| The data |
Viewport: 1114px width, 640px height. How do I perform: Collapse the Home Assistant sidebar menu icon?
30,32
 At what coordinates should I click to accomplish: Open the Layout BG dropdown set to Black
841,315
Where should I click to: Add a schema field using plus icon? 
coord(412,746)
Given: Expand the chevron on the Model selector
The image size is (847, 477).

| Stated task |
Put all of the material above into a numbered list with one line per number, and leave out any blank lines.

| Written reply |
1. Viewport: 1114px width, 640px height. How do I perform: Collapse the Home Assistant sidebar menu icon?
2. 30,32
3.  At what coordinates should I click to accomplish: Open the Layout BG dropdown set to Black
4. 841,315
5. Where should I click to: Add a schema field using plus icon? 
6. coord(412,746)
7. Given: Expand the chevron on the Model selector
8. The image size is (847, 477).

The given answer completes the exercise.